TASK TO CARRY OUT> Could you transcribe the entries below exactly, without any of the pictures?

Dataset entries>
- Opening Delimiter -
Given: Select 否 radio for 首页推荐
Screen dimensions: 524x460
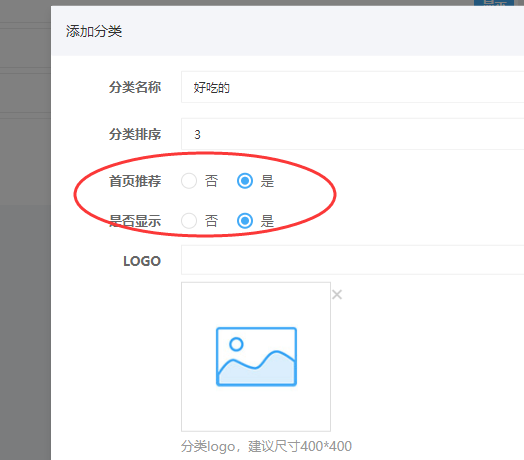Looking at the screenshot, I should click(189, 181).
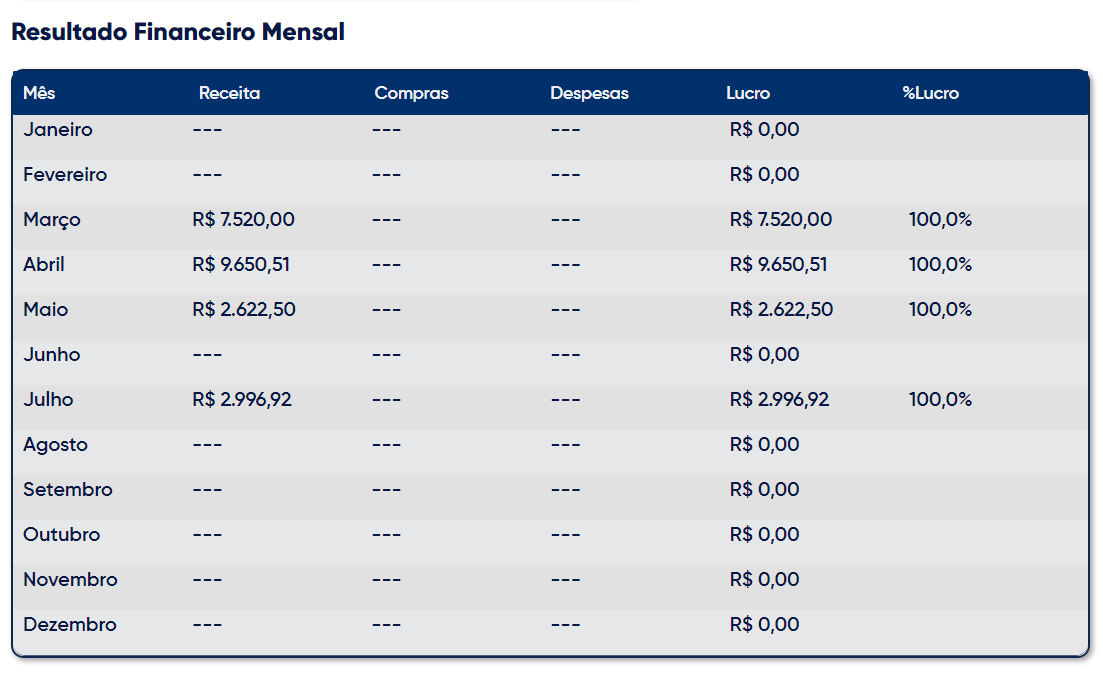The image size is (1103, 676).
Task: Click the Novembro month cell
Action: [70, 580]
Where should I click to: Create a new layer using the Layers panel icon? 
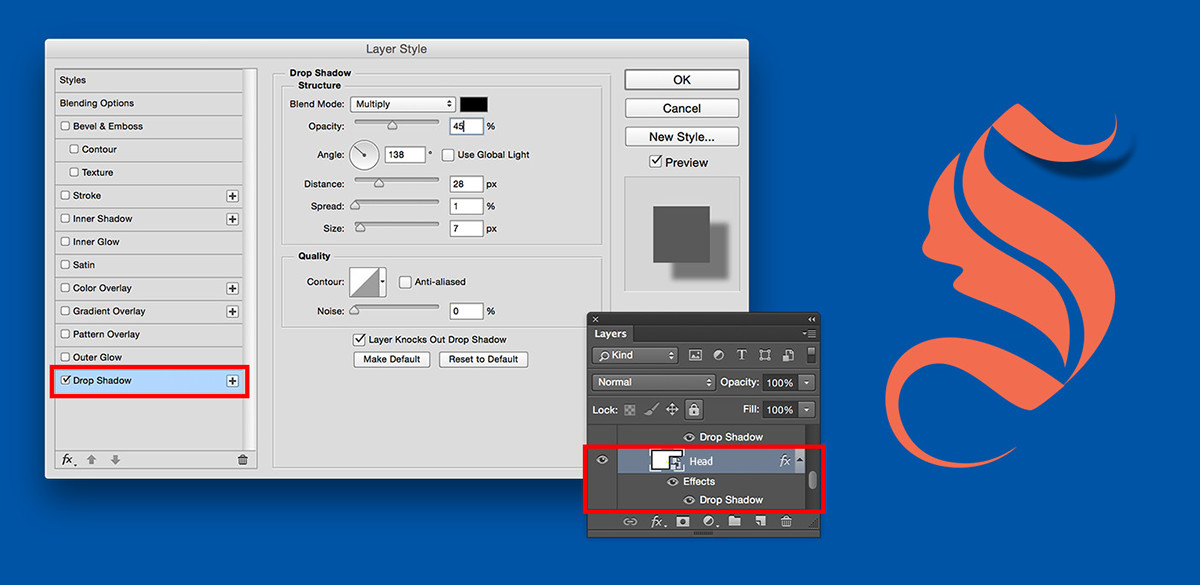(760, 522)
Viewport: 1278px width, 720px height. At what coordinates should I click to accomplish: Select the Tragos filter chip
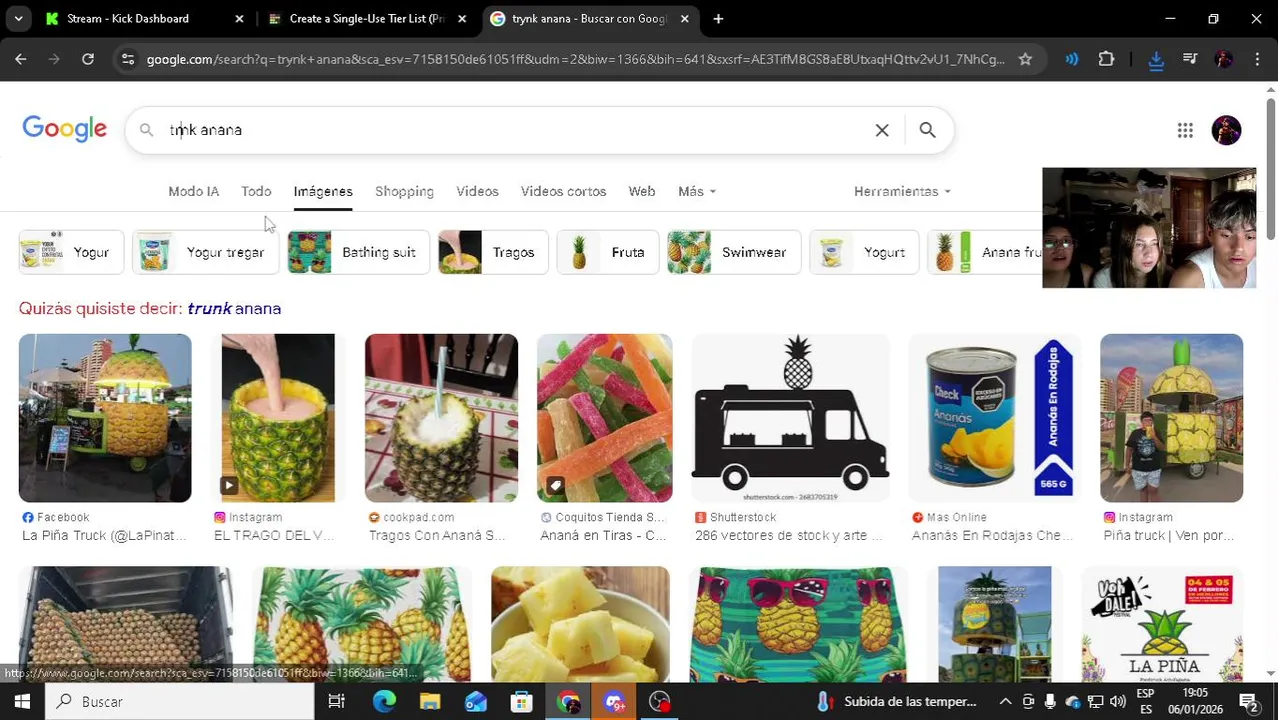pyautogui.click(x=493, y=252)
- Closing Delimiter -
TASK RESULT>
Given: Select 否 radio for 首页推荐
Screen dimensions: 524x460
Looking at the screenshot, I should click(189, 181).
The image size is (1103, 676).
Task: Click the Novembro month cell
Action: [70, 580]
Where should I click to: Create a new layer using the Layers panel icon? 
(760, 522)
Viewport: 1278px width, 720px height. At what coordinates should I click to accomplish: Select the Tragos filter chip
pyautogui.click(x=493, y=252)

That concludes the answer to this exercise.